In unserer Stadt ist es schon lange Tradition, dass in einer Gedenkstunde am 9. November in und vor der Kulturscheune an die Reichspogromnacht und am 15.11. – dem Volkstrauertag – in einer Gedenkfeier in der Trauerhalle des alten Friedhofs an die Opfer von Kriegen, Terror und Gewalt von früher und heute erinnert wird.
In diesem Jahr unter Pandemiebedingungen und einem erneuten Teil-Lockdown ist das gemeinsame öffentliche Gedenken und Erinnern in der traditionellen Form einer Präsenzveranstaltung leider nicht möglich.
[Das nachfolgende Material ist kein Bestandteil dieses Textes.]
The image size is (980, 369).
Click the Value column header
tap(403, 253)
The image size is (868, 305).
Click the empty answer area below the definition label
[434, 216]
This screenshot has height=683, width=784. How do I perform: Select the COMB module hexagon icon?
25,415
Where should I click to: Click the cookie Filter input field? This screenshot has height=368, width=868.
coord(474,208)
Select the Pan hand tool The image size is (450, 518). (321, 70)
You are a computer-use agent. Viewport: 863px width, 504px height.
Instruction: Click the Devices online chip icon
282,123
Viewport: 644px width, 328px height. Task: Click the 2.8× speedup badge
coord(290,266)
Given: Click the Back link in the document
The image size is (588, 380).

Umso begrüßenswerter ist es, dass die Erinnerung und das Gedenken an die jüdischen Familien, die in der Reichspogromnacht brutal aus ihrer Lebenswelt herausgerissen und ihrer Heimat beraubt wurden, auch in diesem Jahr durch eine Videobotschaft wachgehalten werden soll.
Denn die Erinnerung an dieses Ereignis aus dem dunkelsten Kapitel deutscher Geschichte mahnt uns gerade auch heute wieder wachsam zu sein und entschlossen, den wiedererstarkenden Antisemitismus in unserer Gesellschaft zu bekämpfen. Der Schoß, aus dem diese menschenverachtende Ideologie gekrochen ist, ist immer noch fruchtbar – mit verheerenden Folgen für Menschen jüdischen Glaubens und ihren Einrichtungen, nicht nur in unserem Land. Die überwiegende Mehrheit der heute lebenden Deutschen trägt keine Schuld an der Diffamierung und Diskriminierung, der Entrechtung und der physischen Vernichtung (Holocaust) der deutschen und europäischen Juden in den 30er Jahren des 20. Jahrhunderts und während des Zweiten Weltkrieges. Aber wir heute Lebenden und alle nachfolgenden Generationen haben die Verantwortung, aktiv dafür einzutreten, dass sich ein solches Menschheitsverbrechen nicht noch einmal wiederholt.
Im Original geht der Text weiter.